Mr. Gates was expected to press for increasing the cost of health insurance premiums and spot fees only for working-age retirees and their families, not for those on active duty or those 65 and older, to save $7 billion over five years.

Mr. Gates also announced cuts in several weapons systems, led by the cancellation of the Marines’ $14.4 billion Expeditionary Fighting Vehicle, a combined landing craft and tank for amphibious assaults.

Mr. Gates said the Pentagon would add $4.6 billion to the cost of developing the F-35 Joint Strike Fighter, made by Lockheed Martin, and would cover much of that expense by delaying purchases of 124 of the planes.

He said that one of the three versions of the aircraft might need to be redesigned, and that he was placing that model, made for the Marines, “on the equivalent of a two-year probation.”

Federal officials said Mr.

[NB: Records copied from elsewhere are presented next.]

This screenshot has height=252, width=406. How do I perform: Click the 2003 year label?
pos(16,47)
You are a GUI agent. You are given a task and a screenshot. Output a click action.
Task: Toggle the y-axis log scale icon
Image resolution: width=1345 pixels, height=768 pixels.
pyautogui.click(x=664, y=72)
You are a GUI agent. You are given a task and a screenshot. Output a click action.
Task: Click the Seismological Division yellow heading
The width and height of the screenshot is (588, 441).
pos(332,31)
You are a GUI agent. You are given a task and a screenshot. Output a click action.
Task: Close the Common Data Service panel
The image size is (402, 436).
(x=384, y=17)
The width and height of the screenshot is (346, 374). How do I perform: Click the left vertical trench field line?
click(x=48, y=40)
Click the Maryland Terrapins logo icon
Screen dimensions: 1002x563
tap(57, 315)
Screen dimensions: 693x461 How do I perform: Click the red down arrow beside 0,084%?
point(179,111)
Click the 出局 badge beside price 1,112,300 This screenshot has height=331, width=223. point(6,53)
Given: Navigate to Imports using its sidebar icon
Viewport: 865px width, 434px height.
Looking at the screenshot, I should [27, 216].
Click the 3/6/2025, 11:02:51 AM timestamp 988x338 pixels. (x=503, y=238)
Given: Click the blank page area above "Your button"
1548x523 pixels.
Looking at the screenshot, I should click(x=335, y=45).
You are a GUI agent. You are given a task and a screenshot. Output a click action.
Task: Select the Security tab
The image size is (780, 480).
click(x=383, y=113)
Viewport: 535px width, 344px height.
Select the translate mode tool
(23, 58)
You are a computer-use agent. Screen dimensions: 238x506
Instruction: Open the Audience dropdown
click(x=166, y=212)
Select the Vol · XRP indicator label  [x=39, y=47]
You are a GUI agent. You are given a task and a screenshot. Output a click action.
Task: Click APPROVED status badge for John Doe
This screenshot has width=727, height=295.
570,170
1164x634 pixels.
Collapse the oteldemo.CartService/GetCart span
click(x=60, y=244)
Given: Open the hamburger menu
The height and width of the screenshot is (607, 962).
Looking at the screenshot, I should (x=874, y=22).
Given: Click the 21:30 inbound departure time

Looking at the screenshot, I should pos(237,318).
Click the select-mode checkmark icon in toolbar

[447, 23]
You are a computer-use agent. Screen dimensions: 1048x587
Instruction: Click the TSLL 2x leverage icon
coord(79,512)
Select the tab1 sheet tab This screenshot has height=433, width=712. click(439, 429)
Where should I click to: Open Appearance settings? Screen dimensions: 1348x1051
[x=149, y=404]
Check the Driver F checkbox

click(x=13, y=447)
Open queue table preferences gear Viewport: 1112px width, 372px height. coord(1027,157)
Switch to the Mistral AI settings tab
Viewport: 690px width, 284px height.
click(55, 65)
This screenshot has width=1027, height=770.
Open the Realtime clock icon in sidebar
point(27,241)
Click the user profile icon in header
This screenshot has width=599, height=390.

Gates had been seeking to increase the basic Pentagon budget, excluding war costs, to $566 billion for the 2012 fiscal year, but had to push the White House to approve $553 billion.

Gordon Adams, a Clinton administration budget official who served on Mr. Obama’s transition team, said he understood that White House budget officials initially wanted to shave the Pentagon’s original, larger request by at least $20 billion for 2012.

Mr. Adams said Mr. Gates met with Mr. Obama three times before Christmas to get at least $7 billion restored. Mr. Gates was also able to persuade the White House to reduce its demands for cuts over the next five years to $78 billion from $150 billion. Even so, Mr. Adams said, “I think the floor under defense spending has now gone soft.”